I am spinning up a a Rails UI that talks to a Grape API. This is the second instance of this program. The first instance works well. The second instance's Grape API, however, appears to be corrupting data before sending it over the wire.
I need the image to go from file > json > http > db. Right now I am doing that by sending the file like so: file > string > encode to url-safe base64 > to_json > http > decode > save to sqlite3 db with ActiveRecord. I'm led to believe the image data is corrupted by my converting it to base64 based on the below. However, since the Grape is all JSON, the characters must be encoded before sending (since, at least as far as Ruby's JSON library is concerned, invalid UTF-8 == invalid JSON).
So I either have to know:
Opening a file and converting its contents to url-safe Base64.
File.open("#{folder}/#{file_name}", "rb:UTF-8") do |image|
file_as_string = image.read
end
=> "iVBORw0K ... # truncated for length
Things go weird right away. IRB does the expected - encodes as UTF-8.
file_as_string.encoding.name
=> "UTF-8"
BUT. The server logs ASCII-8BIT
. I cannot explain this. Every file is topped with Ruby's magic UTF-8 comment. Linux $LANG
is set to en_US.UTF-8
.
OK, but when Base64 converts I lose the plot anyway. Even in IRB, starting with UTF-8, it down coverts. Why US-ASCII? Regardless, why is compatibility is lost?.
Base64.urlsafe_encode64(file_as_string).encoding.name
=> "US-ASCII"
Base64.urlsafe_decode64(Base64.urlsafe_encode64(file_as_string)).encoding.name
=> "ASCII-8BIT"
Base64.urlsafe_decode64(Base64.urlsafe_encode64(file_as_string)).encode("UTF-8")
Encoding::UndefinedConversionError: "\x89" from ASCII-8BIT to UTF-8
from (irb):27:in `encode'
from (irb):27
from /home/me/.rvm/rubies/ruby-2.2.1/bin/irb:11:in `<main>'
Note that the error here in IRB is the same as if I a) don't base64 encode the string before Grape tries to_json and b) when I try to decode and call .save
the string to a model attribute on the Rails side.
The file itself is binary (if that matters?)

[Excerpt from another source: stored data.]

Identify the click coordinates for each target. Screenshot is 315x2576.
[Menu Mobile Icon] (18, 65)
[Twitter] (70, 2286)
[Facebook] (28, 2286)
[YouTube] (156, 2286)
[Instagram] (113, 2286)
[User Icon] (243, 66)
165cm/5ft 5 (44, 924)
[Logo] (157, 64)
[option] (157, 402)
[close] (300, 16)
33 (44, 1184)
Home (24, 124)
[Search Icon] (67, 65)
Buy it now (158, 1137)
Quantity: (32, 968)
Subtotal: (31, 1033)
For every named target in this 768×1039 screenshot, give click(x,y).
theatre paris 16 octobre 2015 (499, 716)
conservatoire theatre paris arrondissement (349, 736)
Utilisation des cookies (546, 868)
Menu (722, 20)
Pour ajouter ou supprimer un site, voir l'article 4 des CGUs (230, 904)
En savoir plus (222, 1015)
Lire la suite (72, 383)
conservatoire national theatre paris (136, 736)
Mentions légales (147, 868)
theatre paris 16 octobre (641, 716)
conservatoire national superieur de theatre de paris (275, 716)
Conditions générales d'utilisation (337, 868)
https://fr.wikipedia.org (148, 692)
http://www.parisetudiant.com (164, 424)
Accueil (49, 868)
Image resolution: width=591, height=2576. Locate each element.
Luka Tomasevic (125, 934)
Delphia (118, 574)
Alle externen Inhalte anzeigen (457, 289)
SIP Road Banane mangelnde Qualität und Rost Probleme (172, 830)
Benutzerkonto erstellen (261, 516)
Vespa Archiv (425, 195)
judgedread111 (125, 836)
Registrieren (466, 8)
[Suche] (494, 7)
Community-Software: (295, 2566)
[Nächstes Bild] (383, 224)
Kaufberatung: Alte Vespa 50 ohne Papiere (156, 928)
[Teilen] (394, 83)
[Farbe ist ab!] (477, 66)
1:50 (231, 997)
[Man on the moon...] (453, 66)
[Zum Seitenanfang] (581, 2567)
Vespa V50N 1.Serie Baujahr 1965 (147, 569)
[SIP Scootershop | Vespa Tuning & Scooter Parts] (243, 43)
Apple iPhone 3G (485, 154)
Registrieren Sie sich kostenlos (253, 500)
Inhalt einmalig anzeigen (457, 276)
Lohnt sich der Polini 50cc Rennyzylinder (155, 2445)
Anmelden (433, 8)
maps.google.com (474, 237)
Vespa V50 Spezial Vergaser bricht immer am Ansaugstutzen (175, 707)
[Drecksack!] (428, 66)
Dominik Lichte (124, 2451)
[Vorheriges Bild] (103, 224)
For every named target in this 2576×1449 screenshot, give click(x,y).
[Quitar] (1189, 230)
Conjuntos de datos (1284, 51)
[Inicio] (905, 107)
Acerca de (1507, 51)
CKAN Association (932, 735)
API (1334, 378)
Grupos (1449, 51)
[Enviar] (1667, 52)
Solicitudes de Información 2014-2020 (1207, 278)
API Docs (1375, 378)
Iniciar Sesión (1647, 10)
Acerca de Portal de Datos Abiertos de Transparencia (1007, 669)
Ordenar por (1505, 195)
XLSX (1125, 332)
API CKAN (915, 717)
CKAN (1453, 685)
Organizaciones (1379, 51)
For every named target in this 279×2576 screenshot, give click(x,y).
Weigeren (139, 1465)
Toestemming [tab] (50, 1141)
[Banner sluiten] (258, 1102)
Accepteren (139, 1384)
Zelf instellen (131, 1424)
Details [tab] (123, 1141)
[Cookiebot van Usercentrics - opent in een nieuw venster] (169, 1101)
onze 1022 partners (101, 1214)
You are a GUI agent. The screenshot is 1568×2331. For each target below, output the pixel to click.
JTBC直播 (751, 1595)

$ file -bi /path/to/file.png
image/png; charset=binary
Solutions I've tried, or am unwilling to try:
Sending over the raw image.read
This is a JSON API, so Grape converts to JSON before sending the data over the wire -- meaning any response must be valid JSON, as far as I understand it. If I try to send the raw string over, the automatically-called .to_json
throws the same error.
Force-encoding the results
The output is not a readable png.
Downgrading
The original instance is Ruby 1.9.2 and CentOS 6.3. The new instance is Ruby 2.2.1 and CentOS 7. I'm generally committed to moving forward, so I'd rather develop some solution, even if not backward compatible, then rollback Ruby and my OS.
Not using UTF-8
Rails's config/application.rb
has the line config.encoding = "utf-8"
and config/environment.rb
has the lines Encoding.default_external = Encoding::UTF_8; Encoding.default_internal = Encoding::UTF_8
I hope not to have to give up UTF-8 compatibility just for this one issue.
So is there a way to serve a file directly in Grape, bypassing the to_json
call? Or is there a different encoding safe for JSON-ing and sending over http?
PNG files do not have character encoding. You should open the file without declaring the character encoding. You do not need to concern yourself with character sets even after base64 encoding.
Once the file is base64 encoded, the result is 7bit ASCII string, hence encoding.name
reports "US-ASCII"
. This is the string you should pass to your framework,
Do not call .encode()
on the string before base64 encoding - this will surely corrupt the string.
To clarify:
file_as_string
is neither UTF-8, nor ASCII. It has no character encoding as it's binary file. file_as_string.encoding.name
is irrelevant to you.Base64.urlsafe_encode64(file_as_string).encoding.name = "US-ASCII"
is correct as you've effectively made a binary file into a text/character string by encoding it to base64. This does have character encoding - 7bit ASCII. This is what you should be passing to Grape to put on the wire.Base64.urlsafe_decode64(Base64.urlsafe_encode64(file_as_string)).encoding.name
is irrelevant as the result is a binary string again. It has no character encoding. Trying to .encode()
this will corrupt the data.